Peter Lambert

Sport
- Sport: Gaelic football
- Position: Forward

Clubs
- Years: Club
- 1985–2006 1991–1996: Ardfinnan Nemo Rangers

Club titles
- Tipperary titles: 1
- Munster titles: 0

Inter-county
- Years: County / Apps (scores)
- 1988–2003: Tipperary / 25 (13-73)

Inter-county titles
- Munster titles: 0
- All Stars: 0

= Peter Lambert (Gaelic footballer) =

Irish Gaelic footballer

Peter Lambert is a retired Irish sportsperson.

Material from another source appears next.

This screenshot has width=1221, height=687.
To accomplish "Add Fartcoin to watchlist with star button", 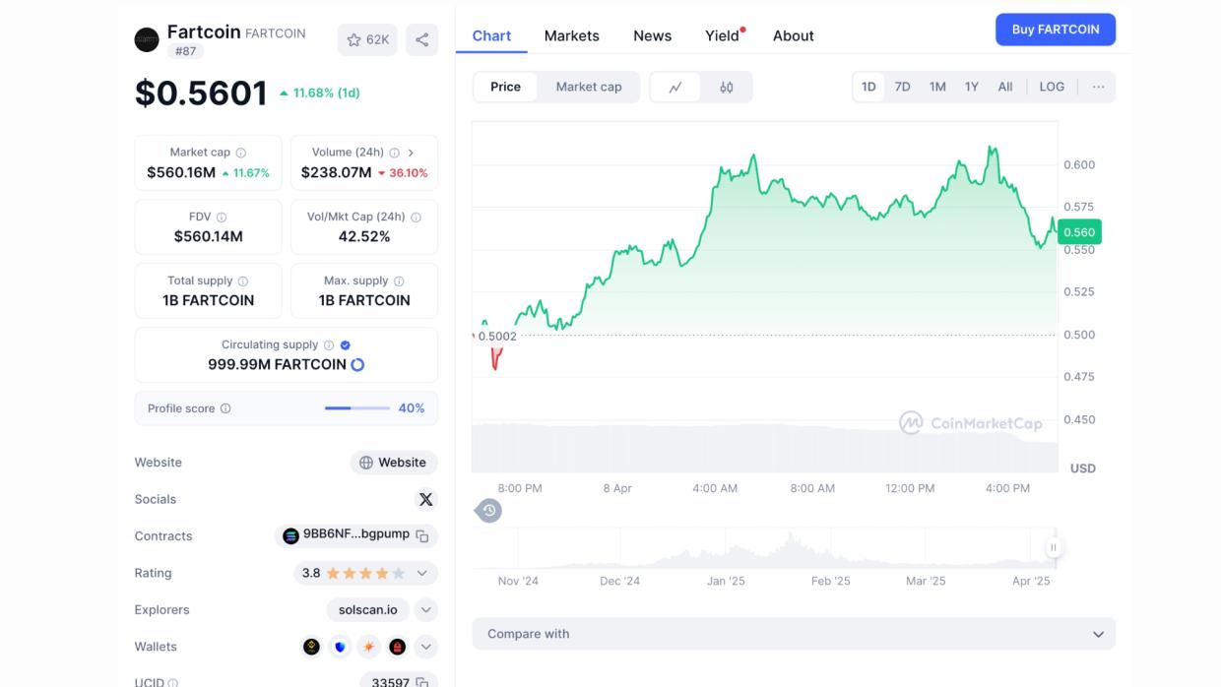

He played Gaelic football with his local club Ardfinnan and also with Cork team Nemo Rangers, and was a member of the Tipperary senior inter-county team from 1991 until 2003. He made his last appearance for Tipperary against Donegal in July 2003 in the 2003 All-Ireland qualifiers.

Lambert played with Cork club Nemo Rangers from 1991 to 1996 and won an All-Ireland Senior Club Football Championship with them in 1994. In 2005 Lambert was player-manager as Ardfinnan won their first Tipperary Senior Football Championship since 1974 with a 1-5 to 1-4 win against Loughmore-Castleiney.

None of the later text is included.